Мутными станут глаза у тебя, что сейчас так прекрасны.

И в жалком виде таком женихам ты покажешься, также

Милой супруге своей с сыном, дома которых оставил.

Только ты прежде всего к свинопасу отправься, который

[405]   Стадо свиное пасёт, так как верен тебе он и нежно

Любит твоё он дитя, Пенелопу разумную любит.

Там и отыщешь его, возле стада свиней, что пасётся

Где Скала Воронов, там, где струится родник Аретусы.

Много там есть желудей для свиней, чёрных вод с жидкой грязью,

[410]   Свиньи стремятся туда, наливаются салом, тучнеют.

Там задержись ты, про всё расспроси свинопаса подробно.

Я же отправлюсь пока в город женопрекраснейший, в Спарту,

Чтоб Телемаха сюда, твоего сына милого, вызвать.

Ведь к Менелаю царю отбыл он, в Лакедемон обширный,

[415]   Вести собрать о тебе, чтоб узнать: жив ли ты ещё, где ты».

 

Так ей на это тогда отвечал Одиссей многоумный:

«Зная заранее всё, что ж ты правды ему не открыла?

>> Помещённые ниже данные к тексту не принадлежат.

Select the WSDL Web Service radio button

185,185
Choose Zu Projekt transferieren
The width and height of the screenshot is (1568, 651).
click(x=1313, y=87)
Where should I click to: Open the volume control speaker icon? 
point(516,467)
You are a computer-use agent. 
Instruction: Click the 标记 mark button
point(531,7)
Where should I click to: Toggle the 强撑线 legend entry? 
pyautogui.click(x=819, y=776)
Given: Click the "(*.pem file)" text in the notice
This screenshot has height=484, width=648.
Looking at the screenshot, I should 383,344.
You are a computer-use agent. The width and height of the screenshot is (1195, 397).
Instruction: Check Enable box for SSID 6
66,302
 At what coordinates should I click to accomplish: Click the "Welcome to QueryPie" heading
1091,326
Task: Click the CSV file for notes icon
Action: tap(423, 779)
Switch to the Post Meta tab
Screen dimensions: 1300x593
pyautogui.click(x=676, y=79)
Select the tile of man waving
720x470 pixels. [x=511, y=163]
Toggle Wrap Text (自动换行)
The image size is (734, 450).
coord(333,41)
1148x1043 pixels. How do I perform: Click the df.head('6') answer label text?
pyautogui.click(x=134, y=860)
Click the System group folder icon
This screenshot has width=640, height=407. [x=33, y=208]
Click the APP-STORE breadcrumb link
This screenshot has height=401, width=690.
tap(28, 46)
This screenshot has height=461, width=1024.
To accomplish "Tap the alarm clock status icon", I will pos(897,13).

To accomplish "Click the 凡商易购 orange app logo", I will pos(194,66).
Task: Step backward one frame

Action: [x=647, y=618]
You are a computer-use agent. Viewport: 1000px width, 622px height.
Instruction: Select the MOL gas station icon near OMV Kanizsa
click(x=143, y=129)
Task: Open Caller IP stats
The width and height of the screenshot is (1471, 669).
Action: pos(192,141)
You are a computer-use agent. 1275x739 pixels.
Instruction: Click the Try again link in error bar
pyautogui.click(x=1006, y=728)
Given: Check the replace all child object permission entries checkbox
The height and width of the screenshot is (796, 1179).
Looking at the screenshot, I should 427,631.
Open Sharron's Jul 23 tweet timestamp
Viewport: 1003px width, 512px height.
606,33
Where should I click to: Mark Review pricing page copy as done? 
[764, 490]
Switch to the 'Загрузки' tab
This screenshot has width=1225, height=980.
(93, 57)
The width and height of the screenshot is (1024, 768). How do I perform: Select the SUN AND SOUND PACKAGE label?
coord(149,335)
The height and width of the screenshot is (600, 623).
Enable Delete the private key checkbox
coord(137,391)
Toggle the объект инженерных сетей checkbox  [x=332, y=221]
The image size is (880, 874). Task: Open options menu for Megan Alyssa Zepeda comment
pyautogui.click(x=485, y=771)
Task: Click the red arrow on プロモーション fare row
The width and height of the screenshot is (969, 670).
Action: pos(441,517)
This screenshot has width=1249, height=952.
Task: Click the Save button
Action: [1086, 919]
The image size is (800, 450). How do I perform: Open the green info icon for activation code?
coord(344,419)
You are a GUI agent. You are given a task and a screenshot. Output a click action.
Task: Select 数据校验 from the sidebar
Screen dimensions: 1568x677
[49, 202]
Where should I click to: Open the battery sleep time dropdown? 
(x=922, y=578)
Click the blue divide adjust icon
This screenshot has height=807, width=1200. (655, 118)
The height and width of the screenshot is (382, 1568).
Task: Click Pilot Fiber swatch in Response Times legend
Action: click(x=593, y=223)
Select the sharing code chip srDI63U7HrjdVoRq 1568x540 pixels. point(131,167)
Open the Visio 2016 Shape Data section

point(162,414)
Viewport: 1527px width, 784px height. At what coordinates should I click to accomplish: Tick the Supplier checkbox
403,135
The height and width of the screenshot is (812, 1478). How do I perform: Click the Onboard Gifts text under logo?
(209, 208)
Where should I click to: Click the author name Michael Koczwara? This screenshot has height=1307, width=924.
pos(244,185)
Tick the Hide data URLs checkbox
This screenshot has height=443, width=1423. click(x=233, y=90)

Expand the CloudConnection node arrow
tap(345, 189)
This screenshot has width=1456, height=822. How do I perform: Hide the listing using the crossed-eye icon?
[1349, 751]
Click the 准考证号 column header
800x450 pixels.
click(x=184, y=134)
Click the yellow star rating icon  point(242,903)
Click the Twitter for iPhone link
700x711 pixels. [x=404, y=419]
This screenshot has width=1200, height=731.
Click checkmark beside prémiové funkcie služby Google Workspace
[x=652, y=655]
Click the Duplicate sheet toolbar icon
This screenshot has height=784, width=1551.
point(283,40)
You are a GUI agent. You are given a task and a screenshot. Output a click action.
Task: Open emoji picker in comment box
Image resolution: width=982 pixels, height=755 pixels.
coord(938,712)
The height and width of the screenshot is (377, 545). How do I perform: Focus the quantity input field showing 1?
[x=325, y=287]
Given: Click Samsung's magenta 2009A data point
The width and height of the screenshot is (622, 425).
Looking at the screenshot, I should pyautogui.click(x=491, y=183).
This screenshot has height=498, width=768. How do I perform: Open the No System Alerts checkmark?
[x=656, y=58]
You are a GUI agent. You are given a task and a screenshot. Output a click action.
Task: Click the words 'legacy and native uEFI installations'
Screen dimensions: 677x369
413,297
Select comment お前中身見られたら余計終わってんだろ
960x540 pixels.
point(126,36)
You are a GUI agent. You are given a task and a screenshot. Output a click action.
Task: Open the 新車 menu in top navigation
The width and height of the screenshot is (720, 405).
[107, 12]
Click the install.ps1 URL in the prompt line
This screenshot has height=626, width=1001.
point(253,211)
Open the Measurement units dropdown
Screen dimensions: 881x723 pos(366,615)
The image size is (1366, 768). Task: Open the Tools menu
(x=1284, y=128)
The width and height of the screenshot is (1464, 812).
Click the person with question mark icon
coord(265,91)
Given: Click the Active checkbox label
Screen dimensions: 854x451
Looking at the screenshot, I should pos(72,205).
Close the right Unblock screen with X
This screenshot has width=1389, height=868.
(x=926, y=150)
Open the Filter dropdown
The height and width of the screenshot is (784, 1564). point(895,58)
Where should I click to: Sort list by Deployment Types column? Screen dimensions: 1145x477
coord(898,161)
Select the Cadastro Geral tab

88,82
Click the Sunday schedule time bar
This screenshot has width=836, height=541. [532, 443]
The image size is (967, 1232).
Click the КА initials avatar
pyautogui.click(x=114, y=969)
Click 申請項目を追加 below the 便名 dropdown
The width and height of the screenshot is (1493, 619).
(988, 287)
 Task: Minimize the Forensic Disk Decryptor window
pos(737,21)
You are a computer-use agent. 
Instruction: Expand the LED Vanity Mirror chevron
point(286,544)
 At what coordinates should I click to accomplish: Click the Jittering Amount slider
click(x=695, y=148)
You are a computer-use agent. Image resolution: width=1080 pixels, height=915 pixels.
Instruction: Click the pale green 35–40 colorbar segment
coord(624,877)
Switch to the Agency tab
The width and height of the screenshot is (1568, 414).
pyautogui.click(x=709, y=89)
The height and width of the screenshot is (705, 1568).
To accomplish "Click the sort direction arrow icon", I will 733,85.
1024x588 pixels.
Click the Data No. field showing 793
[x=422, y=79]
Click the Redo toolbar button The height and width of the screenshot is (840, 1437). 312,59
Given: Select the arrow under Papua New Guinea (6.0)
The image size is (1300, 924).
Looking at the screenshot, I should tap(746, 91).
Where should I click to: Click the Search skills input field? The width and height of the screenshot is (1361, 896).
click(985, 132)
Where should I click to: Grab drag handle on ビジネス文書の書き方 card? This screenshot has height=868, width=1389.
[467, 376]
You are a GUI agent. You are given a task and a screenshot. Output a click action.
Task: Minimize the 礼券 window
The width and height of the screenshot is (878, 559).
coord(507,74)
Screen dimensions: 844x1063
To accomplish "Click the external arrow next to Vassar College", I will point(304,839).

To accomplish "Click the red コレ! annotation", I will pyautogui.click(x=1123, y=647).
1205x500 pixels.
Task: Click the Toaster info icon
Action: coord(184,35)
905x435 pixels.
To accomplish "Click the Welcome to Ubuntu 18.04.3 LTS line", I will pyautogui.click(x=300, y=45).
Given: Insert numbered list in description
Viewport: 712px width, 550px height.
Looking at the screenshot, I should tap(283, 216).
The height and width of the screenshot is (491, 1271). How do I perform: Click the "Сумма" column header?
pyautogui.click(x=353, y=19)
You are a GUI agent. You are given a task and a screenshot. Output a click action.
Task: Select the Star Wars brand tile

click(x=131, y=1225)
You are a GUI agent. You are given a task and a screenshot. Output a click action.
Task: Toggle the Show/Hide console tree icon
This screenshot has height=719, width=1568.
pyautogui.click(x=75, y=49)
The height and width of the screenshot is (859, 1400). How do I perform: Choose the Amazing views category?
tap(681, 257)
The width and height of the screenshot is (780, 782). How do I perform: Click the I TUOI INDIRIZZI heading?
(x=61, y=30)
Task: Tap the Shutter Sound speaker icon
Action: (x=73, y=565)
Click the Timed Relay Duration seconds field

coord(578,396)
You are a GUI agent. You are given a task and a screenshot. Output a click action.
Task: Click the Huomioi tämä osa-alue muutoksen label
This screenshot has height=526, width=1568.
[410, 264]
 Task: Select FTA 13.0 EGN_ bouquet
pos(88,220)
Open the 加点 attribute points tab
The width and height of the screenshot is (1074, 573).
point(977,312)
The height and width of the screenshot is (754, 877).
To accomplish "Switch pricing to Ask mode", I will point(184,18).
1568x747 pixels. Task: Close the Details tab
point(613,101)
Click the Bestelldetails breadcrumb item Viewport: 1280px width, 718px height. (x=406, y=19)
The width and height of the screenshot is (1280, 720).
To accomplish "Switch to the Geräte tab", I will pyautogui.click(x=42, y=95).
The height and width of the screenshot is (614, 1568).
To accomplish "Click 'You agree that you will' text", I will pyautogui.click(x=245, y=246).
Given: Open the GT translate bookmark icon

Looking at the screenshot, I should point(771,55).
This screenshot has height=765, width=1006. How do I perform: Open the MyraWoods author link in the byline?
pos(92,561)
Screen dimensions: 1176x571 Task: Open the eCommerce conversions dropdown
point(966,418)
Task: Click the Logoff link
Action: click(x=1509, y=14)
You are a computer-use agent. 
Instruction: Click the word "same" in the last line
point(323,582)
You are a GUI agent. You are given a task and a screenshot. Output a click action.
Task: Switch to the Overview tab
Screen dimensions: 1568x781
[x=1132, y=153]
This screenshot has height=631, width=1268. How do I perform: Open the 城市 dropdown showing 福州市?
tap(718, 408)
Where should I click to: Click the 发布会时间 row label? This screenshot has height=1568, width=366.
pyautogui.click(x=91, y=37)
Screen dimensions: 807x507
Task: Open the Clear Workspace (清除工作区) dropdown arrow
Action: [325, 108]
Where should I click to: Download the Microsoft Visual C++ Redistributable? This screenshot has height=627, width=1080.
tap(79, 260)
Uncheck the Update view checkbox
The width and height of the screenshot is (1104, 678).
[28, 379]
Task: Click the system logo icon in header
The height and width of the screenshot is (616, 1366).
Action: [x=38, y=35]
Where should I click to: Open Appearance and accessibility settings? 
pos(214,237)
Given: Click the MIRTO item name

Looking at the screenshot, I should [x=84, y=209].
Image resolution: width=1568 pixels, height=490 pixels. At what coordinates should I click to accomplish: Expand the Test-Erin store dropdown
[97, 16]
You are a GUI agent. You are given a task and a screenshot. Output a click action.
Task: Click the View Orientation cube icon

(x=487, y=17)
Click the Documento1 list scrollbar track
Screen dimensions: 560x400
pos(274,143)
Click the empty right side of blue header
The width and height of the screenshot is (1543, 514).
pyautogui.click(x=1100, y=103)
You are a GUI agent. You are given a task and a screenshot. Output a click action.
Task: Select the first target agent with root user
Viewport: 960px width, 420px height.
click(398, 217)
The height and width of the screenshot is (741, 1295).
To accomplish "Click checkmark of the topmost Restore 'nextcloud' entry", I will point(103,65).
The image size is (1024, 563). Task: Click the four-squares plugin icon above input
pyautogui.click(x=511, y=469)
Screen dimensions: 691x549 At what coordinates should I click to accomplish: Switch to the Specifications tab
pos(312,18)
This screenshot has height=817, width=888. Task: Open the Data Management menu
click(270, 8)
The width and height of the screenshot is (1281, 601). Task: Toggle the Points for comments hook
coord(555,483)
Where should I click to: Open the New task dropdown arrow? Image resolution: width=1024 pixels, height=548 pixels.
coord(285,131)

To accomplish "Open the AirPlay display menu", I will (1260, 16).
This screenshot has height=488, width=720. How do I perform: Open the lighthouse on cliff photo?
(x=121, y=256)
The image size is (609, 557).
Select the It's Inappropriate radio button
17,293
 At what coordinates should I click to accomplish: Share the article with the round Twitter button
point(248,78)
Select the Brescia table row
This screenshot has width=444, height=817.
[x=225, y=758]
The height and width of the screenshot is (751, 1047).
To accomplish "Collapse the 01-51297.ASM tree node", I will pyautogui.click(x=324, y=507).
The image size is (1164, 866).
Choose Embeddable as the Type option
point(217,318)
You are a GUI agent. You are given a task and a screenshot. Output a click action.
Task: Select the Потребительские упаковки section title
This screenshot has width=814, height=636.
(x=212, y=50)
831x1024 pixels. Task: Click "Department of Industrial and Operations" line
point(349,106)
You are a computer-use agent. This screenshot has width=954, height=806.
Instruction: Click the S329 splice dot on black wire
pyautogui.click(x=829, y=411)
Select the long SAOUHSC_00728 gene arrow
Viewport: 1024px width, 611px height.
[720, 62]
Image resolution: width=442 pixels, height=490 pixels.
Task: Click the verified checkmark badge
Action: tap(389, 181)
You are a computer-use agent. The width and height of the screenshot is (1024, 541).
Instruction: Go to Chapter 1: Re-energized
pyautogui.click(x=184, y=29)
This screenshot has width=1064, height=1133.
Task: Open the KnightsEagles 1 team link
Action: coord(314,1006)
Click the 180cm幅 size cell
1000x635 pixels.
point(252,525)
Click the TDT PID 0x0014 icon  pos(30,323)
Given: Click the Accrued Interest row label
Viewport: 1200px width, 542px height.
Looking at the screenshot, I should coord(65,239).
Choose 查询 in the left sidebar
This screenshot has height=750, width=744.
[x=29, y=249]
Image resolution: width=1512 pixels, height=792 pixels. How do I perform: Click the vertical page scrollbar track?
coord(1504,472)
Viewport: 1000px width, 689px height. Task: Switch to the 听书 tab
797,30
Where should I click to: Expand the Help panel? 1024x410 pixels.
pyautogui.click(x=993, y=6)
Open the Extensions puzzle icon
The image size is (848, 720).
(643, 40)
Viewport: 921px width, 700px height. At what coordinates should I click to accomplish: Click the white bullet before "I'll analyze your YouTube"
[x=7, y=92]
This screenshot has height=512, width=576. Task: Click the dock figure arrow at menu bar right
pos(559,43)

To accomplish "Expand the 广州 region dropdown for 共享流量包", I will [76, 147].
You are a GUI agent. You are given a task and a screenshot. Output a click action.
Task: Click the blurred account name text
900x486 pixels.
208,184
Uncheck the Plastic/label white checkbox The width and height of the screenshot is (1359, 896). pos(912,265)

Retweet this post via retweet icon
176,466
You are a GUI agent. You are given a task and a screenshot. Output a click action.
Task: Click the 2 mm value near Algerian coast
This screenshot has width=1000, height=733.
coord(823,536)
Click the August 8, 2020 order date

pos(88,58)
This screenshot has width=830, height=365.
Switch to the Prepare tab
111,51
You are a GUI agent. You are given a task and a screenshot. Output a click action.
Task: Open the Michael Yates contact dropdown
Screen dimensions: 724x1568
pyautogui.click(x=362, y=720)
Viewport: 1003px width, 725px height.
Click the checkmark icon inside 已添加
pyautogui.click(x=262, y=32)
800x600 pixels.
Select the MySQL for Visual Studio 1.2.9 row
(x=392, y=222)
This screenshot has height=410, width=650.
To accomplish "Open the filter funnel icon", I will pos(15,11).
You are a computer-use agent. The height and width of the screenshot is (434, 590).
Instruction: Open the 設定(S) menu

Может, затем, чтоб и он испытал много бедствий скитаясь

В море пустынном, когда дом его разоряют другие?»

 

[420]   Так отвечала ему светлоокая дева Афина:

«Пусть понапрасну тебя сильно так это всё не тревожит.

Я его лично туда проводила, чтоб добрую славу

Там приобрёл он легко, без лишений. Сейчас безмятежный

В доме Атрида сидит, в изобилии всё он имеет.

[425]   Только в засаде его женихи стерегут в чёрном судне,

Жаждут убить, чтобы он не вернулся в отцовскую землю.

Но, полагаю, что зря они ждут. Прежде в землю полягут

Все женихи, что твой дом и богатство твоё разоряют».

 

Это сказав лишь, к нему жезлом тут прикоснулась Афина.

[430]   Тотчас всё тело его вдруг покрылось морщинами, ссохлось,

Тут же с его головы златокудрые волосы спали,

Стал он всем телом похож на дрожащего дряхлого старца,

Мутными стали глаза, что такими прекрасными были.

Плечи покрыла его ветхим рубищем, старым хитоном

[435]   Грязным и рваным, кругом перепачканным копотью дыма.

Сверху одела его старой шкурой оленьей облезлой,

Голой, без шерсти совсем. После посох вручила с сумою.

В дырах, в заплатах была та сума, и с ремнём из верёвки.

 

Так сговорившись, они разошлись. И Афина помчалась

[440]   Вновь в Лакедéмон, чтоб там навестить Одиссеева сына.